• **WHAT IS EXPECTED**:
Please retype all the data below exactly, line for line.

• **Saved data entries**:
○ ○ ○ ○
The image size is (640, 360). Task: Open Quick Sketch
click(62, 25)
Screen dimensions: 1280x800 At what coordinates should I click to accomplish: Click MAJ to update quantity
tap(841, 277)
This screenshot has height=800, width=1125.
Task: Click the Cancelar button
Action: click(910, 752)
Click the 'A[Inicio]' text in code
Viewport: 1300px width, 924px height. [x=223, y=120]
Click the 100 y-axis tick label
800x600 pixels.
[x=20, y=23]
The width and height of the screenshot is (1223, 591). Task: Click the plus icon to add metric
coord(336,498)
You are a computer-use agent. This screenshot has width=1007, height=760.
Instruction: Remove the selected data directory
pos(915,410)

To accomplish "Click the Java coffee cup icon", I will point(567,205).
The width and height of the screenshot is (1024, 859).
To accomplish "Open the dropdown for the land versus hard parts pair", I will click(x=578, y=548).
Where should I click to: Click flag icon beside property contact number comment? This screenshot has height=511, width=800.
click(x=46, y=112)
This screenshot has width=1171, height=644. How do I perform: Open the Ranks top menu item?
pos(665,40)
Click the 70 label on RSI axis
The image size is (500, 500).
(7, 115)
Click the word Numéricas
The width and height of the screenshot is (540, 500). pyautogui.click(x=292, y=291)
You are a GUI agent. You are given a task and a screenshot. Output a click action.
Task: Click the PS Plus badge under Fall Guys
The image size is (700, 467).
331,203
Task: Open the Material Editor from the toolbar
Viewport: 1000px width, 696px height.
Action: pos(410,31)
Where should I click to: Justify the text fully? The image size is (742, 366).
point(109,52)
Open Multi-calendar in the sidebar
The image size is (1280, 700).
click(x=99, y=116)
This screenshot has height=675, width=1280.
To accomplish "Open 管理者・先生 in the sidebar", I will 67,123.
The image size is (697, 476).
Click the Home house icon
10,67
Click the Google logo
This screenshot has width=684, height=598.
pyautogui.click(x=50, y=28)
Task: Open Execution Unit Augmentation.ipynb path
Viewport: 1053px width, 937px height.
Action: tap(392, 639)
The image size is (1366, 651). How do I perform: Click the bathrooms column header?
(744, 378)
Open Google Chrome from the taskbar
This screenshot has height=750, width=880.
○ ○ ○ ○
• **REPLY**:
The image size is (640, 360). Task: Open Quick Sketch
click(62, 25)
Screen dimensions: 1280x800 At what coordinates should I click to accomplish: Click MAJ to update quantity
tap(841, 277)
This screenshot has height=800, width=1125.
Task: Click the Cancelar button
Action: click(910, 752)
Click the 'A[Inicio]' text in code
Viewport: 1300px width, 924px height. [x=223, y=120]
Click the 100 y-axis tick label
800x600 pixels.
[x=20, y=23]
The width and height of the screenshot is (1223, 591). Task: Click the plus icon to add metric
coord(336,498)
You are a computer-use agent. This screenshot has width=1007, height=760.
Instruction: Remove the selected data directory
pos(915,410)

To accomplish "Click the Java coffee cup icon", I will point(567,205).
The width and height of the screenshot is (1024, 859).
To accomplish "Open the dropdown for the land versus hard parts pair", I will click(x=578, y=548).
Where should I click to: Click flag icon beside property contact number comment? This screenshot has height=511, width=800.
click(x=46, y=112)
This screenshot has width=1171, height=644. How do I perform: Open the Ranks top menu item?
pos(665,40)
Click the 70 label on RSI axis
The image size is (500, 500).
(7, 115)
Click the word Numéricas
The width and height of the screenshot is (540, 500). pyautogui.click(x=292, y=291)
You are a GUI agent. You are given a task and a screenshot. Output a click action.
Task: Click the PS Plus badge under Fall Guys
The image size is (700, 467).
331,203
Task: Open the Material Editor from the toolbar
Viewport: 1000px width, 696px height.
Action: pos(410,31)
Where should I click to: Justify the text fully? The image size is (742, 366).
point(109,52)
Open Multi-calendar in the sidebar
The image size is (1280, 700).
click(x=99, y=116)
This screenshot has height=675, width=1280.
To accomplish "Open 管理者・先生 in the sidebar", I will 67,123.
The image size is (697, 476).
Click the Home house icon
10,67
Click the Google logo
This screenshot has width=684, height=598.
pyautogui.click(x=50, y=28)
Task: Open Execution Unit Augmentation.ipynb path
Viewport: 1053px width, 937px height.
Action: tap(392, 639)
The image size is (1366, 651). How do I perform: Click the bathrooms column header?
(744, 378)
Open Google Chrome from the taskbar
This screenshot has height=750, width=880.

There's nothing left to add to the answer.